# Projector matrices

1. May 4, 2010

### math8

Consider the matrix $$A = u v^{\ast }$$ where $$u, v \in \textbf{C}^{n}$$. Under what condition on u and v is A a projector?

A is a projector if $$A^{2}=A$$, so we have $$u v^{*} u v^{*}= u v^{\ast }$$.

Does this imply $$u v^{\ast } = I$$ ? And what exactly are the conditions on u and v that they are asking?

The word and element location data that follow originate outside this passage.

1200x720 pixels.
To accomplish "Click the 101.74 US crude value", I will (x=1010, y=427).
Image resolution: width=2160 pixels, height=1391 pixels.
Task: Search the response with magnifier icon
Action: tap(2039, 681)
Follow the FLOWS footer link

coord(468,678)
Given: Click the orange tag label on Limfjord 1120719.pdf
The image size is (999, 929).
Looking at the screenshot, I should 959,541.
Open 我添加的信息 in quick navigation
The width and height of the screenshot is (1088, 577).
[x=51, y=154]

do we have that $$u_{i} v^{\ast }_{i}=1$$ and $$u_{i} v^{\ast }_{j}=0$$ for $$i\neq j$$ ?

2. May 4, 2010

### Staff: Mentor

Can you clarify what uv* means and how this could be a matrix?

3. May 4, 2010

### jbunniii

Note that $v^{*}u$ is a scalar, so you rearrange the terms of the product:

$$u v^* u v^* = u (v^* u) v^* = (v^* u) (u v^*)$$

4. May 4, 2010

### math8

To Mark44, u is an nx1 column vector, v* is the conjugate transpose of v, where v is an nx1 column vector. So uv* is an nxn square matrix.

5. May 4, 2010

### Staff: Mentor

OK, that makes more sense.

A2 = A <==> A(A - I) = 0. What are the conditions for the last equation? Clearly, one possibility is that A = I (which is to say that uv* = I). But there are other possibilities (plural).

6. May 4, 2010

### math8

The only other possibility that I see is that uv* is the 0 matrix. In this case, $$u_{i}v^{*}_{j} = 0$$ for all i and all j.

7. May 4, 2010

### Staff: Mentor

There's another possibility. AB = 0 does not necessarily imply that either A = 0 or B = 0. For example,
$$\left[\begin{array}{c c} 0 & 1 \\ 0 & 0 \end{array}\right]\left[\begin{array}{c c} 0 & 1 \\ 0 & 0 \end{array}\right] = \left[\begin{array}{c c} 0 & 0 \\ 0 & 0 \end{array}\right]$$

8. May 4, 2010

### math8

Oh true! But I am lost here, I am not sure what would be the conditions on u and v then.

9. May 4, 2010

### Staff: Mentor

If AB = 0 (meaning the 0 matrix), then |AB| = 0 (the number).